Perfect love casts out fear,
John says. It’s equally true that love is only possible when fear has been
conquered. If your marriage is going to be luminous with love, you have to find
a way to overcome the fear of Death. Death is still there, and it will come, so
you have to find a way to live in your mortal flesh without fearing for
your mortal flesh. Paul tells us it can be done, but, paradoxically, we have to
die to overcome Death: “I died, and I no longer live, but Christ lives in me.
The life I live in the flesh, I live by faith in the Son of God, who died and
gave Himself for me.”

In the flesh, in
the midst of need and weakness and daily dying, we are called practice
resurrection, to live in newness of life now. Above all, you live
resurrection when you are drenched, saturated, infused, inundated, overwhelmed
by good news. In Jesus, God has defeated Death. Death is no longer life’s end,
but life’s beginning: Those who believe have already passed from death
into life. You practice resurrection when you leave it to God to defend your
life and your self, your significance and reputation, when you’re convinced
that your life cannot be touched by Death, by the disapproval of others, or by your
own failures: You died, and your life is now hid with Christ in God. In
baptism, you died to the reign of Death, the death-self that Death produces in
you, and in that baptismal death you died to the works of the flesh, which are
the works of the devil. The gospel breaks all the chains of Death-anxiety, and
opens up to the possibility of love.

You practice resurrection when you
thank God for your very self, when you remember that your life is not an achievement
but a gift. You practice resurrection by a life of prayer, trusting your good
Father to supply all our needs according to His riches in glory. You practice
resurrection when you make music in your hearts, inspired by the Spirit,
because “Singing is the exorcism of fear” (Richard Beck).
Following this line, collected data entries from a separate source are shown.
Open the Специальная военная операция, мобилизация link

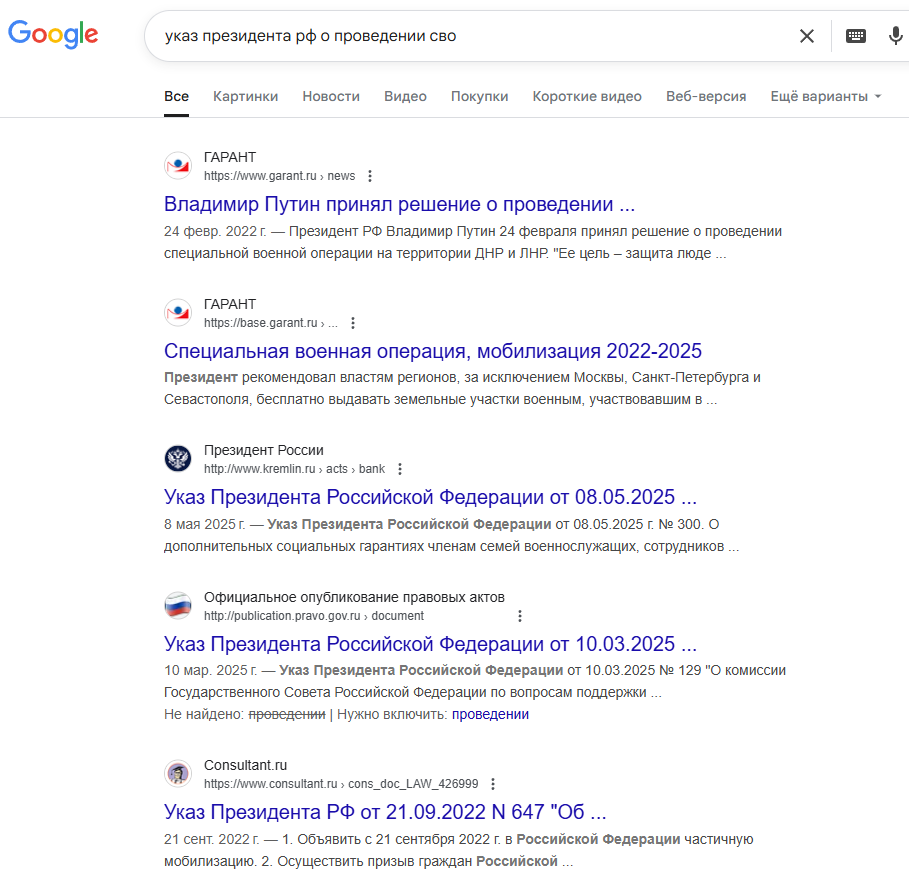[432, 351]
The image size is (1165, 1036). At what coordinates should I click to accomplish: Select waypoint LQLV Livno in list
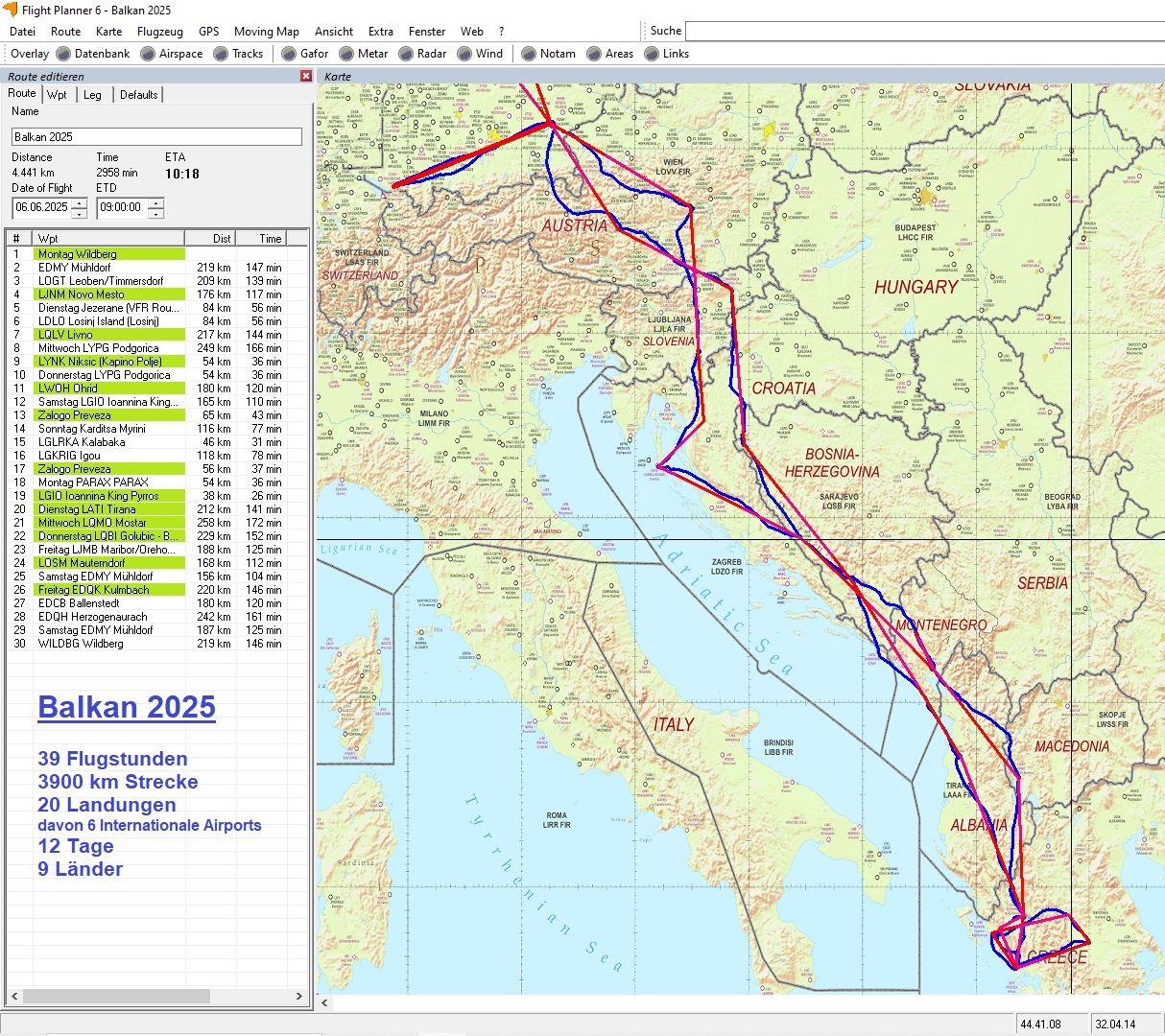tap(65, 335)
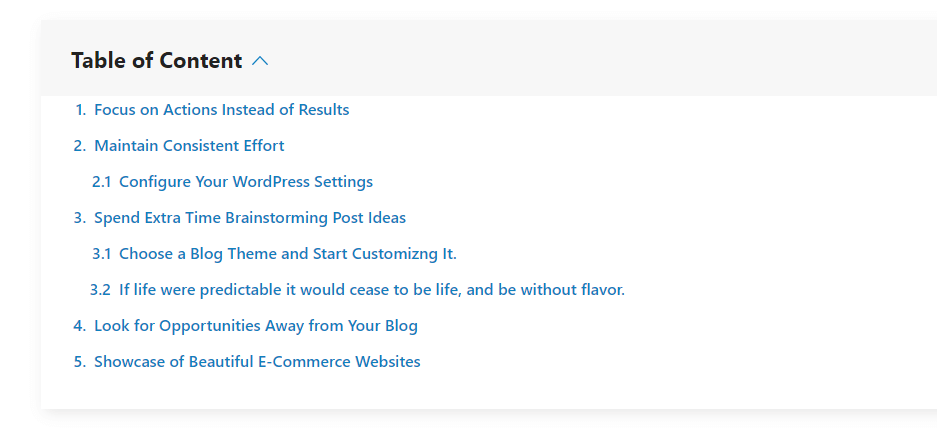The image size is (937, 429).
Task: Jump to Configure Your WordPress Settings
Action: pyautogui.click(x=245, y=182)
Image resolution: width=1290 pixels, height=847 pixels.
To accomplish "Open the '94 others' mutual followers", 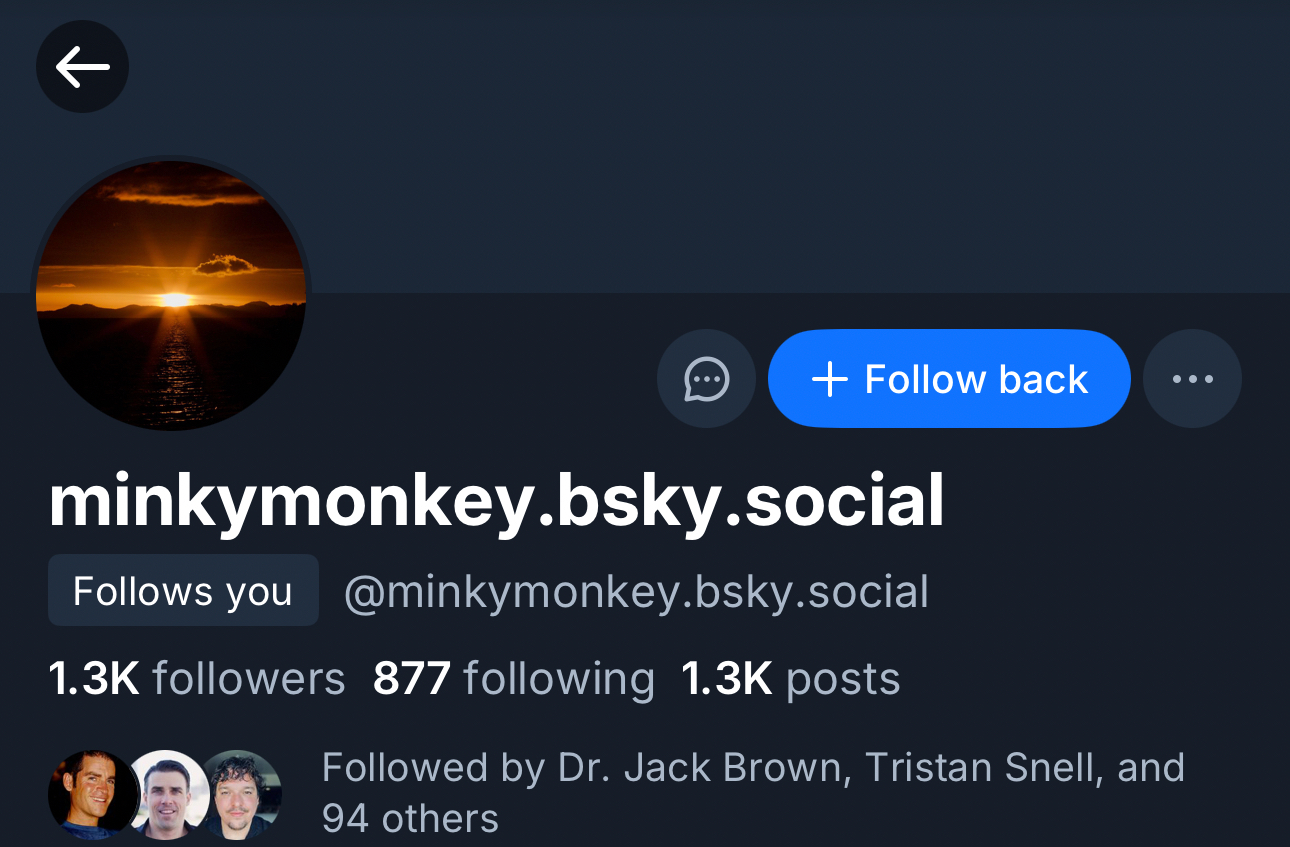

You wanted practical, so here’s
practical: Begin each day of your marriage with thanksgiving, acknowledging
that your life is a gift from your heavenly Father and thanking God that He has
given you to one another. Pray without ceasing. Sing. Keep reminding yourself of
the gospel. Remind each other every day that you died to Death through the
death of Jesus, that Death no longer rules you, and that you walk, even now in
the flesh, in the newness of endless life.

In the Name of the Father, and of the Son, and of
the Holy Spirit. Amen.

(Much of this was drawn from Richard Beck’s Slavery of Death.)